An organosulfur compound may be optionally included in the rubber composition in order to enhance the core resilience. In cases where an organosulfur compound is included, the content thereof per 100 parts by weight of the base rubber may be set to preferably at least 0.05 part by weight, and more preferably at least 0.1 part by weight. The upper limit in the organosulfur compound content may be set to preferably not more than 5 parts by weight, more preferably not more than 4 parts by weight, and even more preferably not more than 2 parts by weight. Including too little organosulfur compound may make it impossible to obtain a sufficient core rebound-increasing effect. On the other hand, when too much is included, the core hardness may become too low, worsening the feel of the ball at impact, and the durability of the ball to cracking on repeated impact may worsen.
In this invention, even without making particular use of a known blowing agent, as noted above, a foamed region can be created at the rubber interior by a gas that is generated as a thermal decomposition product of the organic peroxide. Therefore, it is preferable that a known blowing agent such as a commercial product not be used as a rubber compounding ingredient in the present invention. “Blowing agent” is to be understood here as not including organic peroxides.
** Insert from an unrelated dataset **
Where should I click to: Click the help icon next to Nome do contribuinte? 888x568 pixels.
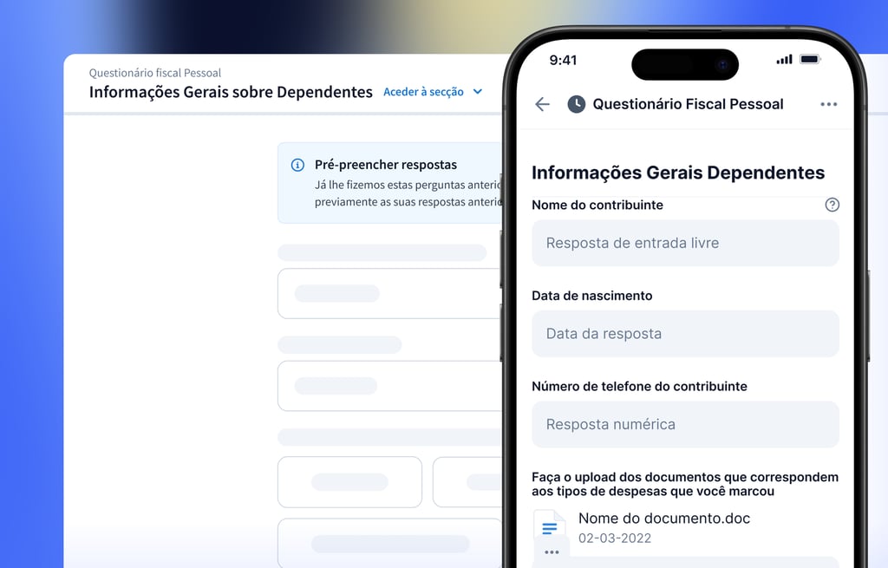click(x=832, y=205)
In this invention, the rubber composition described above is cured and molded to produce the core. Production of the core can generally be carried out in the usual manner by molding the rubber composition into a spherical product (core) under heating and compression at curing conditions of at least 140° C. and not more than 180° C. for at least 10 minutes and not more than 60 minutes. A core having a foamed region and unfoamed regions can be obtained by, for example, using a first curing mold and a second curing mold in which the inside diameter ϕ1 of the first curing mold cavity has been set so as to be smaller than the inside diameter ϕ2 of the second curing mold cavity, and employing a production method that includes the first and second curing steps below. It has already been mentioned that, in cases where two types of organic peroxides A and B are used, organic peroxide A is made to act primarily as a crosslinking agent, along with which an organic peroxide having a lower decomposition temperature than organic peroxide A and having a much smaller rubber crosslinking efficiency than organic peroxide A can be used as organic peroxide B. A temperature and time sufficient for organic peroxide A to decompose and the rubber composition crosslinking reaction to proceed can be selected as the curing and molding conditions.
A first curing step of charging a rubber composition containing an organic peroxide into the first curing mold and applying heat and pressure under given temperature and time conditions.
A second curing step of removing the molded rubber material in a semi-cured state from the first curing mold following the first curing step, transferring the semi-cured material to the second curing mold and applying heat and pressure under given temperature and time conditions.
The curing time in the first curing step is preferably in the range of 20 to 75%, and more preferably 33 to 60%, of the sum of the curing time in the first curing step and the curing time in the second curing step. When the rubber composition is heated, because heat travels from the surface to the center of the spherical rubber composition, by adjusting the curing time in this way, the distance reached by the temperature from the core surface toward the inside thereof can be adjusted, thus enabling the foamed region to be set in a more preferable position.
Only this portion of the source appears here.